## Records to process:
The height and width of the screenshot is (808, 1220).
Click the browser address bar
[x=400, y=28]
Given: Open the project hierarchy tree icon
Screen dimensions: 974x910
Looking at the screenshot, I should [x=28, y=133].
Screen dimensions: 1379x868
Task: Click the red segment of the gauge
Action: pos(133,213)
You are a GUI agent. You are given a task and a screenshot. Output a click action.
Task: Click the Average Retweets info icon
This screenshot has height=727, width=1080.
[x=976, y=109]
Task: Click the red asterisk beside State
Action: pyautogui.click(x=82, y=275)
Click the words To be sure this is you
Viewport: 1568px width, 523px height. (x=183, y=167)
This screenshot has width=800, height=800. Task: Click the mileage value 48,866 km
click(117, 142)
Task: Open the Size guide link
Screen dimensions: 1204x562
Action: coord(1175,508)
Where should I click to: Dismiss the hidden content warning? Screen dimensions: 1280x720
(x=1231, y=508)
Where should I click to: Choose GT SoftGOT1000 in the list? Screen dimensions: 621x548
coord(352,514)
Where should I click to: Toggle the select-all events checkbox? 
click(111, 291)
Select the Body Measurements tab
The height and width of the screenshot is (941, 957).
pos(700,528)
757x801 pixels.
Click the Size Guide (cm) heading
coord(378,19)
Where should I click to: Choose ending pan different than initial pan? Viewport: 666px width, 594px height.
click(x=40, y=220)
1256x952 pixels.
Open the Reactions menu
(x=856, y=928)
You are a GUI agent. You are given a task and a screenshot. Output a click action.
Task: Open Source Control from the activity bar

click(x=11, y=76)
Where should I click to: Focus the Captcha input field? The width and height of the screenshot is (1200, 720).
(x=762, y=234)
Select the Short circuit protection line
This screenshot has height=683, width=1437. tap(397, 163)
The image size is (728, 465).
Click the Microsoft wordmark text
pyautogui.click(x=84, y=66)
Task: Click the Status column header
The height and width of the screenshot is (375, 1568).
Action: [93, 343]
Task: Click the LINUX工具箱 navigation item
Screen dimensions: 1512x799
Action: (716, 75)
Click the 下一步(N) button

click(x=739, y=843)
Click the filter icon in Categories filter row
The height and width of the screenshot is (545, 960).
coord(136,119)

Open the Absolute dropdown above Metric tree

## Directions:
Reproduce the full listing word for word.

## Solution for this problem:
The height and width of the screenshot is (808, 1220).
Click the browser address bar
[x=400, y=28]
Given: Open the project hierarchy tree icon
Screen dimensions: 974x910
Looking at the screenshot, I should [x=28, y=133].
Screen dimensions: 1379x868
Task: Click the red segment of the gauge
Action: pos(133,213)
You are a GUI agent. You are given a task and a screenshot. Output a click action.
Task: Click the Average Retweets info icon
This screenshot has height=727, width=1080.
[x=976, y=109]
Task: Click the red asterisk beside State
Action: pyautogui.click(x=82, y=275)
Click the words To be sure this is you
Viewport: 1568px width, 523px height. (x=183, y=167)
This screenshot has width=800, height=800. Task: Click the mileage value 48,866 km
click(117, 142)
Task: Open the Size guide link
Screen dimensions: 1204x562
Action: coord(1175,508)
Where should I click to: Dismiss the hidden content warning? Screen dimensions: 1280x720
(x=1231, y=508)
Where should I click to: Choose GT SoftGOT1000 in the list? Screen dimensions: 621x548
coord(352,514)
Where should I click to: Toggle the select-all events checkbox? 
click(111, 291)
Select the Body Measurements tab
The height and width of the screenshot is (941, 957).
pos(700,528)
757x801 pixels.
Click the Size Guide (cm) heading
coord(378,19)
Where should I click to: Choose ending pan different than initial pan? Viewport: 666px width, 594px height.
click(x=40, y=220)
1256x952 pixels.
Open the Reactions menu
(x=856, y=928)
You are a GUI agent. You are given a task and a screenshot. Output a click action.
Task: Open Source Control from the activity bar

click(x=11, y=76)
Where should I click to: Focus the Captcha input field? The width and height of the screenshot is (1200, 720).
(x=762, y=234)
Select the Short circuit protection line
This screenshot has height=683, width=1437. tap(397, 163)
The image size is (728, 465).
Click the Microsoft wordmark text
pyautogui.click(x=84, y=66)
Task: Click the Status column header
The height and width of the screenshot is (375, 1568).
Action: [93, 343]
Task: Click the LINUX工具箱 navigation item
Screen dimensions: 1512x799
Action: (716, 75)
Click the 下一步(N) button

click(x=739, y=843)
Click the filter icon in Categories filter row
The height and width of the screenshot is (545, 960).
coord(136,119)

Open the Absolute dropdown above Metric tree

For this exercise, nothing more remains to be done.